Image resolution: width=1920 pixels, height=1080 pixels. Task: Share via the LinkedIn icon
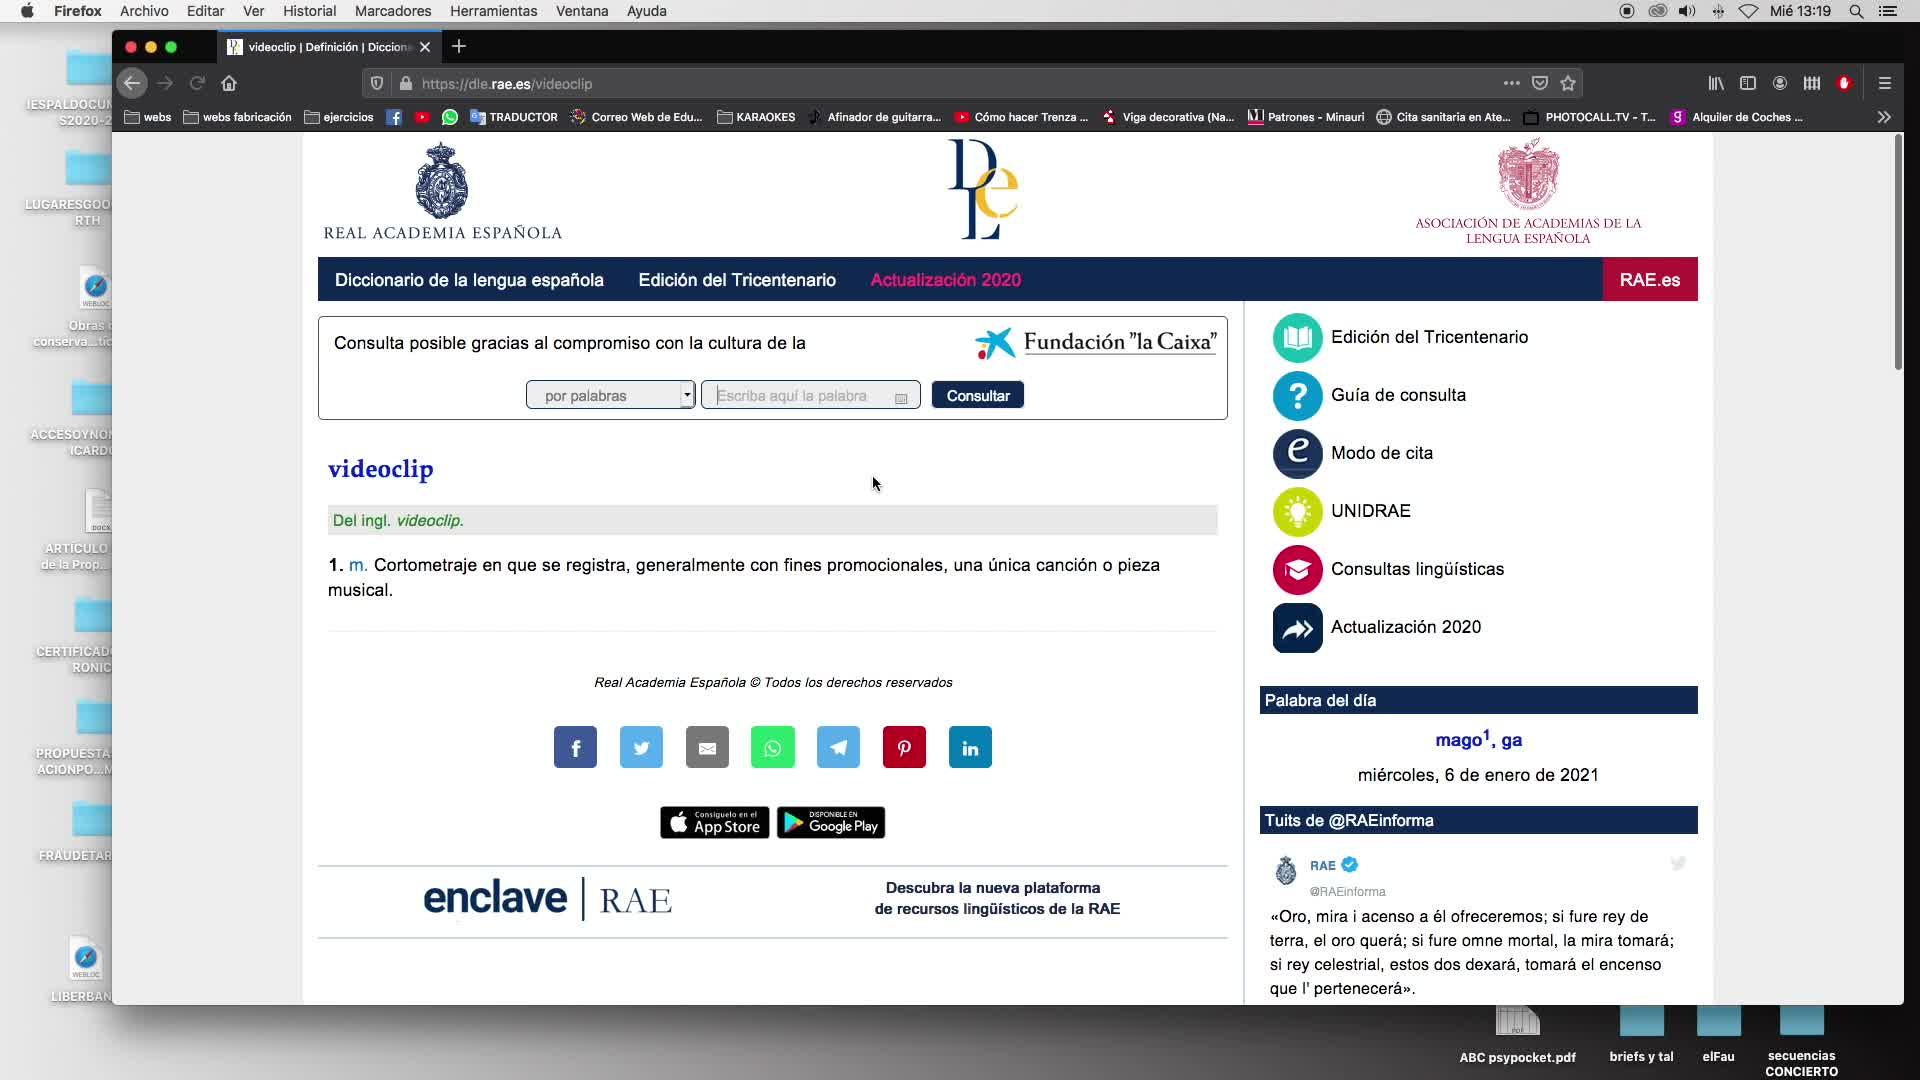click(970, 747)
--
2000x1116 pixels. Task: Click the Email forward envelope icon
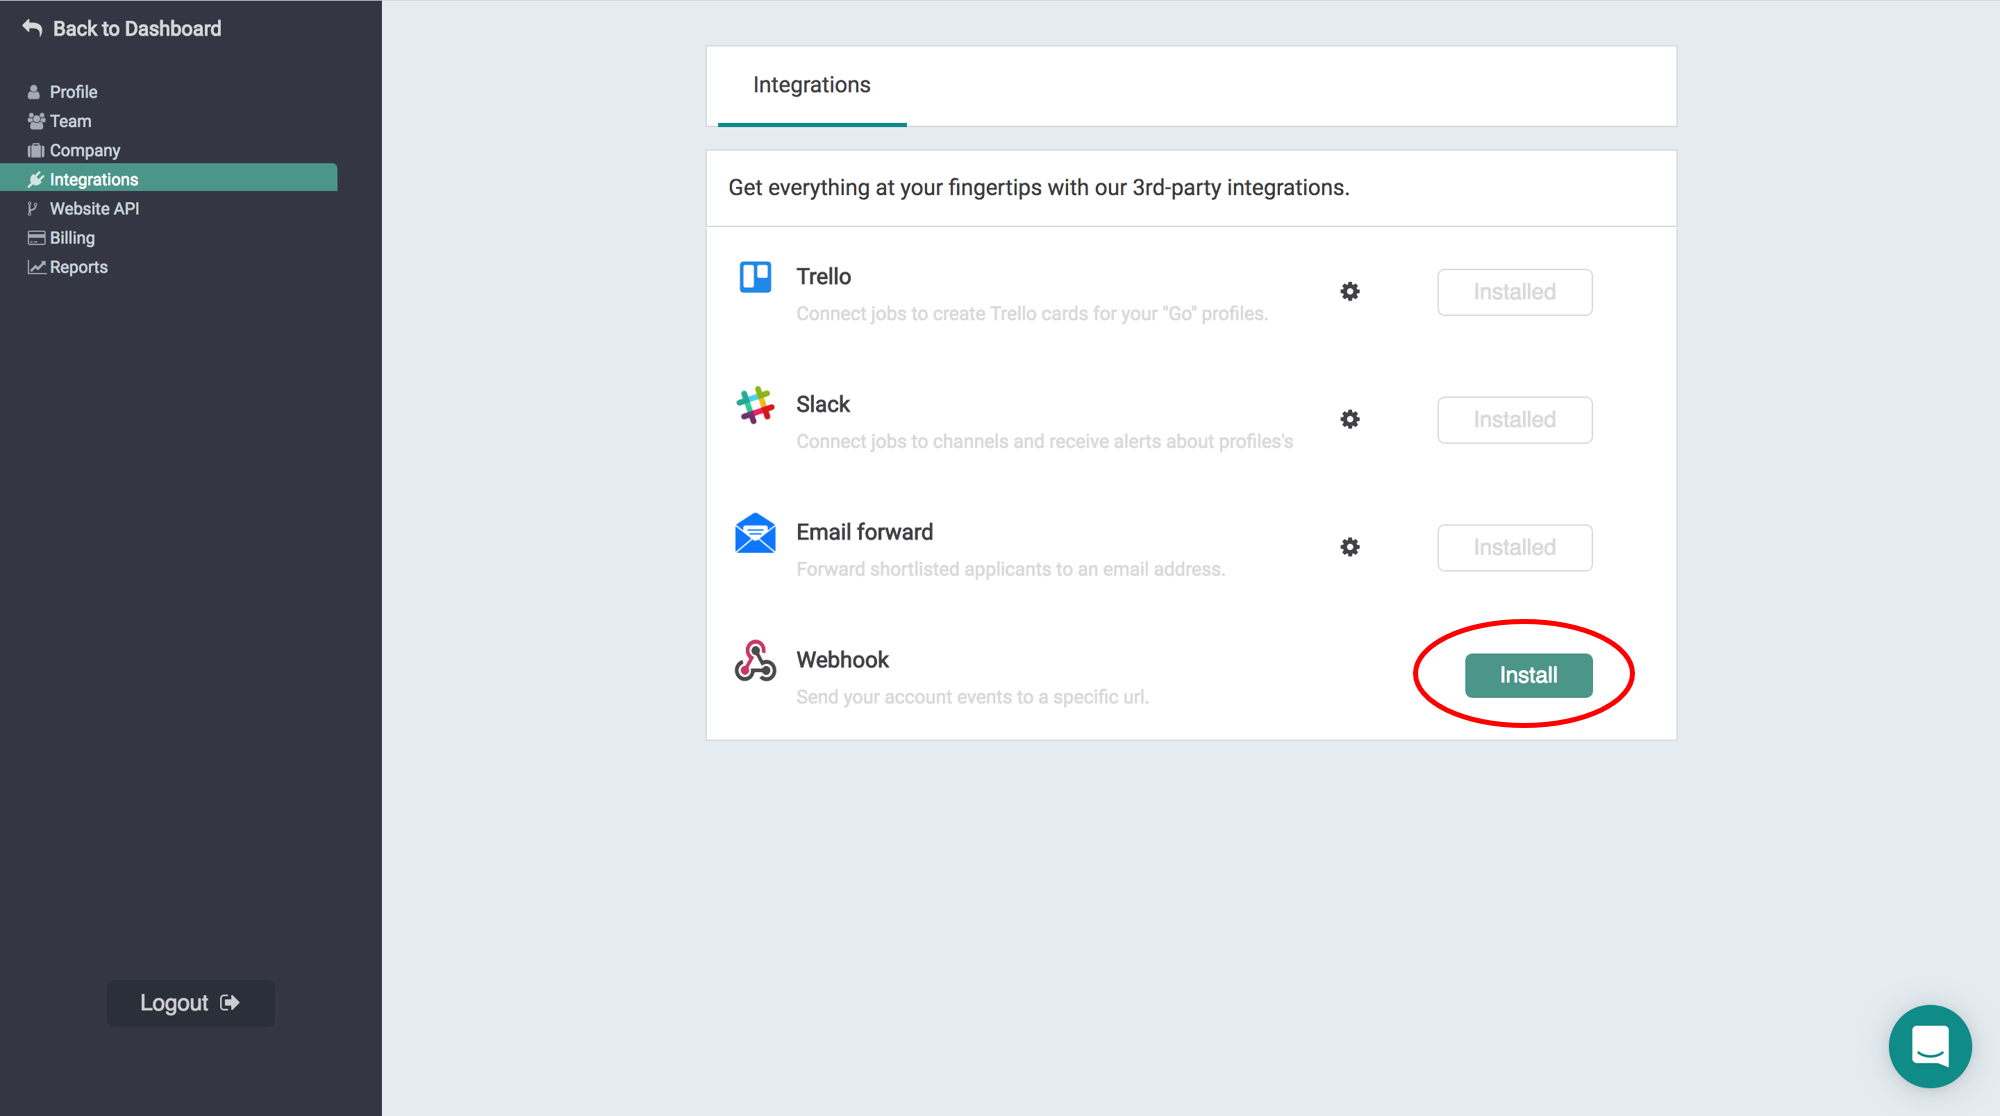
---
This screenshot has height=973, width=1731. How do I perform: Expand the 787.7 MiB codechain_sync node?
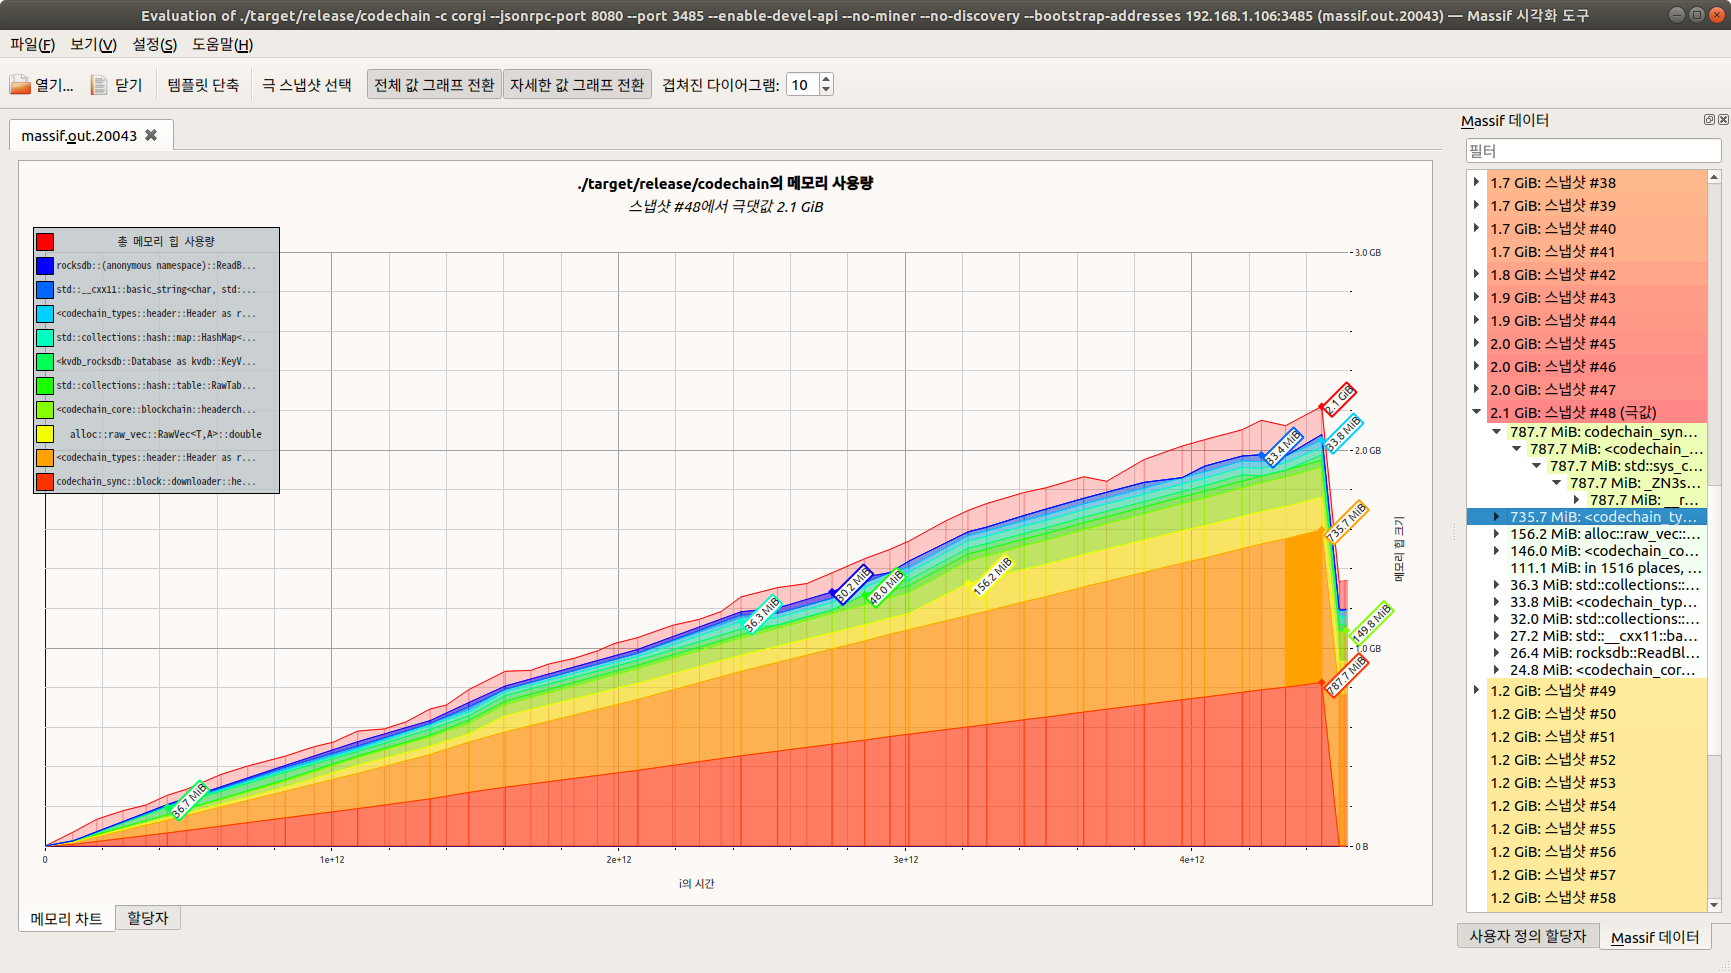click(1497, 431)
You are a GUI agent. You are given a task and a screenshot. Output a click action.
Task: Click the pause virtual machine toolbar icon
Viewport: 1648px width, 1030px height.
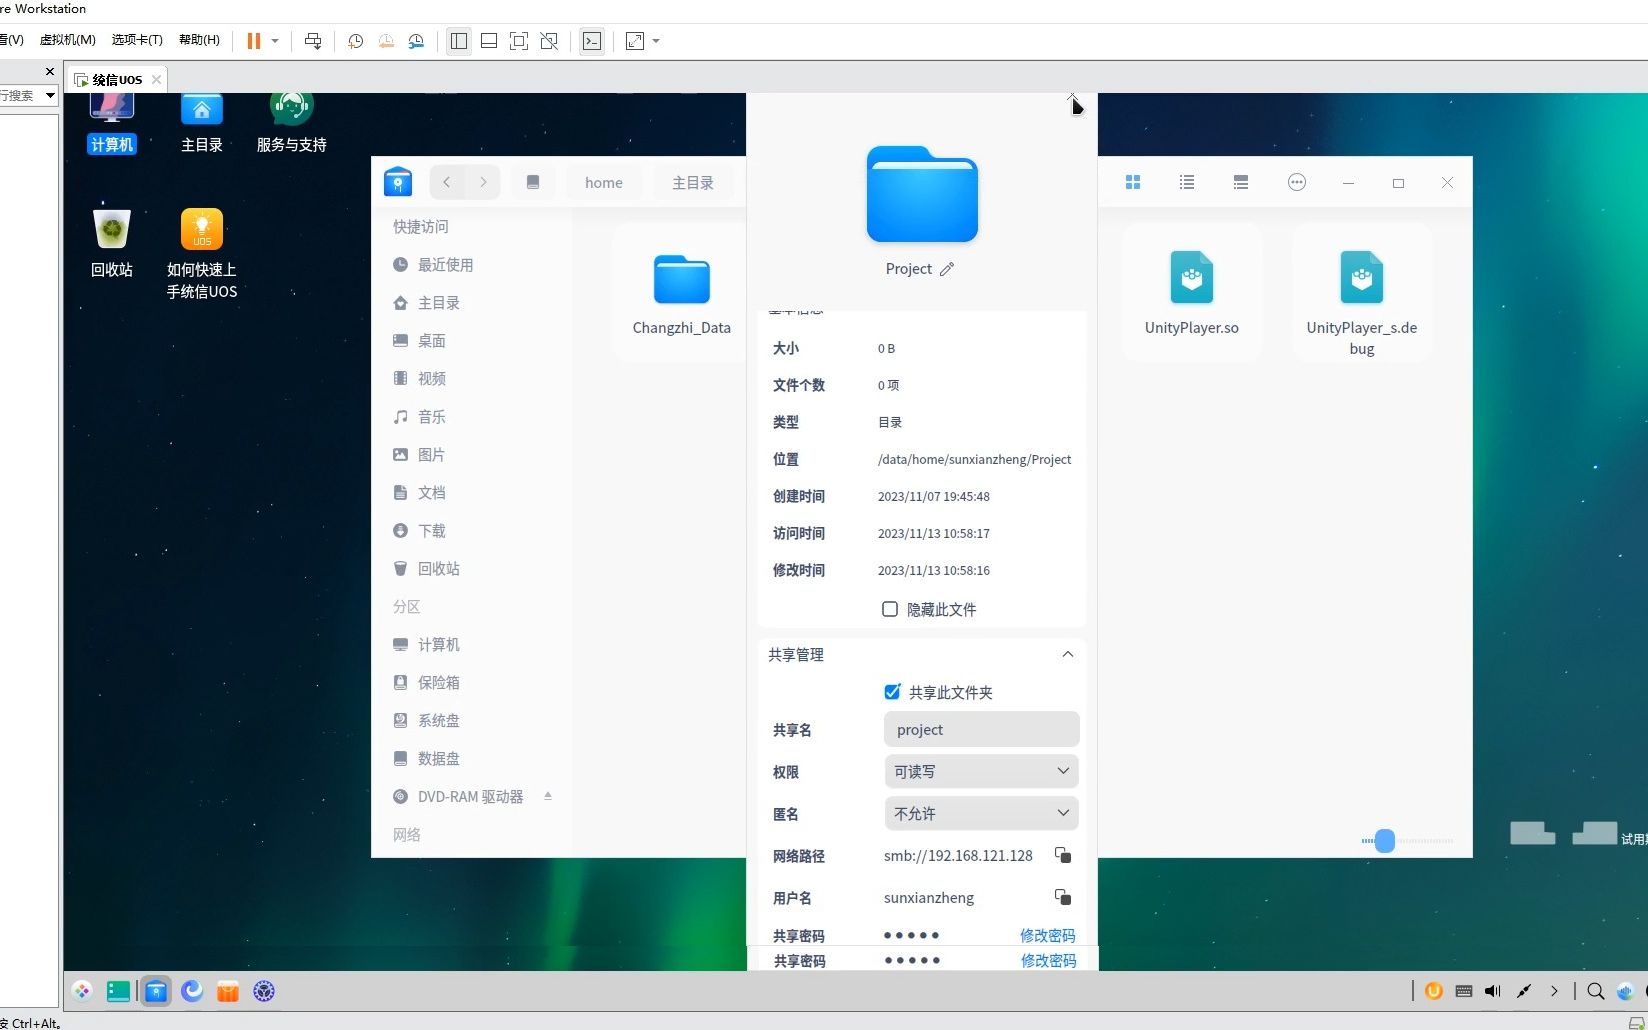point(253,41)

#### [WHAT YOU ARE ASKED TO DO]
Using the data above, output the line that has "This screenshot has", the line that has "Task: Click the pause", and whatever lines fall between, each exactly as it stands and without pictures.

#### [WRITTEN RESPONSE]
This screenshot has height=973, width=1731. How do I perform: Expand the 787.7 MiB codechain_sync node?
click(1497, 431)
You are a GUI agent. You are given a task and a screenshot. Output a click action.
Task: Click the pause virtual machine toolbar icon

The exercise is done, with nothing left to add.